Launching herself from her stool, Elizabeth ran to the door, and I dashed after her. We hadn't seen Barbara since the day the ambulance took Stuart away.
When she saw us running toward her, Barbara smiled and waved. "Well, long time no see," she
said. "Where have you two been?"
"Mrs. Wagner keeps us busy with so much homework we haven't had time to do anything," Elizabeth said.
Neither one of us wanted to admit that our mothers had confined us to our own yards for the past three weeks as a punishment for helping Stuart. At first Elizabeth had been furious because my mother had told her mother what we'd done, but after a few days of sulking she'd forgiven me. Today was our first day of freedom, and we were still celebrating.
"Well, it's good to see you," Barbara said, and Brent clapped his hands and laughed as if he were happy, too.
"Have you heard anything from Stuart?" Elizabeth asked.

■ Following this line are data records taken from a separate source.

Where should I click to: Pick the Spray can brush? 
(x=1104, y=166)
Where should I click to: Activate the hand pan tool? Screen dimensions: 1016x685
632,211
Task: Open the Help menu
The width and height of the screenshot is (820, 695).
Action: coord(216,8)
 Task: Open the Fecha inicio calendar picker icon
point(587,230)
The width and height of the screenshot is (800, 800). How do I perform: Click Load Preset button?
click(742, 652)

Barbara smiled again. "So far, I've gotten five letters," she told us. "He's still in the hospital, but he's getting better every day."

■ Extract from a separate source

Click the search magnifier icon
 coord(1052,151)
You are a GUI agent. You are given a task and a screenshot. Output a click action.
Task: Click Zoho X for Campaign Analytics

"Are they going to ship him overseas?" Elizabeth asked.
"They can't," Barbara said. "His father broke his eardrum."
"You mean he's deaf?" Elizabeth stared at Barbara.
"Just in one ear," Barbara said. "But that's enough to keep him out of combat."
"My mother told me the army will court-martial Stuart," Elizabeth said. "She thinks he could be executed or sent to jail."
"No," Barbara said, "nothing that bad will happen, Elizabeth. As soon as he's strong enough, Stu says he'll have a hearing. My dad thinks the army will take a lot of things into consideration—his family, what his father did to him, his attitude toward war."
Barbara paused to remove an acorn from Brent's mouth. "Where did you get that?" she asked him. "Dirty, dirty." Making a face, she threw it away and took a teething ring out of her pocket. "Here, isn't this nice?" she asked as the little boy put it in his mouth and grinned.
Turning back to Elizabeth and me, Barbara said, "If Stu had deserted in Europe, he'd be in serious trouble. Your mother's right—you can be shot for that. But Stu went AWOL before he was sent overseas. The army could put him in jail or give him a dishonorable discharge, but I hope Dad's right and they go easy on him."
"I bet your folks were sore when they found out Stuart deserted," Elizabeth said.